» What is being asked
Retype all entries exactly as they stand, excluding pictures.

» Dataset entries
· · ·
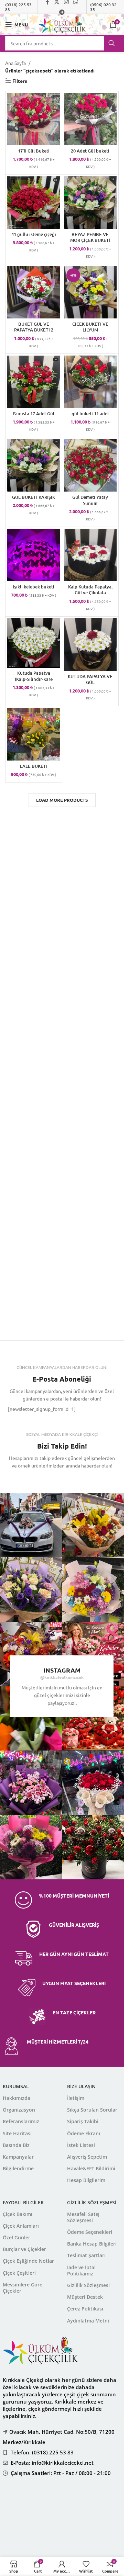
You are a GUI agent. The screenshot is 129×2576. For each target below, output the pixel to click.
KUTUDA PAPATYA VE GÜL (90, 679)
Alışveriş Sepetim (87, 2156)
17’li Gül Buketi (34, 151)
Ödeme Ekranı (83, 2133)
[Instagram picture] (94, 1525)
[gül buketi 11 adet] (90, 382)
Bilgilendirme (18, 2168)
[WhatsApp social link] (79, 1479)
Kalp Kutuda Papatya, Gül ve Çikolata (90, 590)
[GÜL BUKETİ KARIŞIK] (33, 465)
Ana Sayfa (15, 63)
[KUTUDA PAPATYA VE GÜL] (90, 644)
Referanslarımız (21, 2121)
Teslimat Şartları (86, 2255)
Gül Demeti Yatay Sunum (90, 500)
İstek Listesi (81, 2145)
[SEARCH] (111, 43)
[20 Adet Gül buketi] (90, 119)
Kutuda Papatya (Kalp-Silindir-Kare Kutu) (34, 679)
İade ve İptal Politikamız (81, 2270)
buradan (68, 2526)
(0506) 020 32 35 (103, 7)
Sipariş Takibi (82, 2121)
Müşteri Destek (85, 2297)
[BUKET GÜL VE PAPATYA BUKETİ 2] (33, 292)
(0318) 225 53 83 (18, 7)
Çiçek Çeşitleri (19, 2273)
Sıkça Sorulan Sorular (92, 2109)
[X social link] (45, 1479)
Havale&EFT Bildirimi (91, 2168)
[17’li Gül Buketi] (33, 119)
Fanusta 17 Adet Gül (33, 413)
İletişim (75, 2098)
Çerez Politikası (85, 2308)
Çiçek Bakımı (17, 2214)
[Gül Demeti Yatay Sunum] (90, 465)
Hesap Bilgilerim (86, 2180)
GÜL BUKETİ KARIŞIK (33, 497)
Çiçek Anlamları (21, 2226)
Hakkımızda (16, 2098)
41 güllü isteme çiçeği (33, 234)
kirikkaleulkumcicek (64, 1677)
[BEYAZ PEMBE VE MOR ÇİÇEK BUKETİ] (90, 202)
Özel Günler (16, 2237)
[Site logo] (61, 24)
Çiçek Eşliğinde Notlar (28, 2261)
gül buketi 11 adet (90, 413)
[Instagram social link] (62, 1479)
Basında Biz (16, 2145)
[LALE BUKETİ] (33, 734)
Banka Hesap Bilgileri (92, 2243)
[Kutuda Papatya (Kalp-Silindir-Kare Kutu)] (33, 643)
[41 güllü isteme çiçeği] (33, 202)
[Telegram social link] (62, 12)
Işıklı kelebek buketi (33, 587)
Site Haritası (17, 2133)
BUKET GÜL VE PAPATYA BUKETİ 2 (33, 327)
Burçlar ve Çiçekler (24, 2249)
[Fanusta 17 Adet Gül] (33, 382)
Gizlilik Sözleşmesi (88, 2285)
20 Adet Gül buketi (90, 151)
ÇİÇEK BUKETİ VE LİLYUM (90, 327)
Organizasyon (19, 2109)
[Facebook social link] (27, 1479)
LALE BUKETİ (33, 766)
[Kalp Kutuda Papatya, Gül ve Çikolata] (90, 555)
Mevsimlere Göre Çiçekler (22, 2287)
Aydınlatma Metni (88, 2320)
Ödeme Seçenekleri (89, 2232)
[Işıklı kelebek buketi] (33, 555)
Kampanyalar (18, 2156)
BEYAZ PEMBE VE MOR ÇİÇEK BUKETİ (90, 237)
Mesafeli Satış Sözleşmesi (83, 2217)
· · ·
» Solution to this problem
You are a GUI agent. The screenshot is 129×2576. For each target below, output the pixel to click.
KUTUDA PAPATYA VE GÜL (90, 679)
Alışveriş Sepetim (87, 2156)
17’li Gül Buketi (34, 151)
Ödeme Ekranı (83, 2133)
[Instagram picture] (94, 1525)
[gül buketi 11 adet] (90, 382)
Bilgilendirme (18, 2168)
[WhatsApp social link] (79, 1479)
Kalp Kutuda Papatya, Gül ve Çikolata (90, 590)
[GÜL BUKETİ KARIŞIK] (33, 465)
Ana Sayfa (15, 63)
[KUTUDA PAPATYA VE GÜL] (90, 644)
Referanslarımız (21, 2121)
Teslimat Şartları (86, 2255)
Gül Demeti Yatay Sunum (90, 500)
İstek Listesi (81, 2145)
[SEARCH] (111, 43)
[20 Adet Gül buketi] (90, 119)
Kutuda Papatya (Kalp-Silindir-Kare Kutu) (34, 679)
İade ve İptal Politikamız (81, 2270)
buradan (68, 2526)
(0506) 020 32 35 (103, 7)
Sipariş Takibi (82, 2121)
Müşteri Destek (85, 2297)
[BUKET GÜL VE PAPATYA BUKETİ 2] (33, 292)
(0318) 225 53 83 (18, 7)
Çiçek Çeşitleri (19, 2273)
Sıkça Sorulan Sorular (92, 2109)
[X social link] (45, 1479)
Havale&EFT Bildirimi (91, 2168)
[17’li Gül Buketi] (33, 119)
Fanusta 17 Adet Gül (33, 413)
İletişim (75, 2098)
Çerez Politikası (85, 2308)
Çiçek Bakımı (17, 2214)
[Gül Demeti Yatay Sunum] (90, 465)
Hesap Bilgilerim (86, 2180)
GÜL BUKETİ KARIŞIK (33, 497)
Çiçek Anlamları (21, 2226)
Hakkımızda (16, 2098)
41 güllü isteme çiçeği (33, 234)
kirikkaleulkumcicek (64, 1677)
[BEYAZ PEMBE VE MOR ÇİÇEK BUKETİ] (90, 202)
Özel Günler (16, 2237)
[Site logo] (61, 24)
Çiçek Eşliğinde Notlar (28, 2261)
gül buketi 11 adet (90, 413)
[Instagram social link] (62, 1479)
Basında Biz (16, 2145)
[LALE BUKETİ] (33, 734)
Banka Hesap Bilgileri (92, 2243)
[Kutuda Papatya (Kalp-Silindir-Kare Kutu)] (33, 643)
[41 güllü isteme çiçeği] (33, 202)
[Telegram social link] (62, 12)
Işıklı kelebek buketi (33, 587)
Site Haritası (17, 2133)
BUKET GÜL VE PAPATYA BUKETİ 2 (33, 327)
Burçlar ve Çiçekler (24, 2249)
[Fanusta 17 Adet Gül] (33, 382)
Gizlilik Sözleşmesi (88, 2285)
20 Adet Gül buketi (90, 151)
ÇİÇEK BUKETİ VE LİLYUM (90, 327)
Organizasyon (19, 2109)
[Facebook social link] (27, 1479)
LALE BUKETİ (33, 766)
[Kalp Kutuda Papatya, Gül ve Çikolata] (90, 555)
Mevsimlere Göre Çiçekler (22, 2287)
Aydınlatma Metni (88, 2320)
Ödeme Seçenekleri (89, 2232)
[Işıklı kelebek buketi] (33, 555)
Kampanyalar (18, 2156)
BEYAZ PEMBE VE MOR ÇİÇEK BUKETİ (90, 237)
Mesafeli Satış Sözleşmesi (83, 2217)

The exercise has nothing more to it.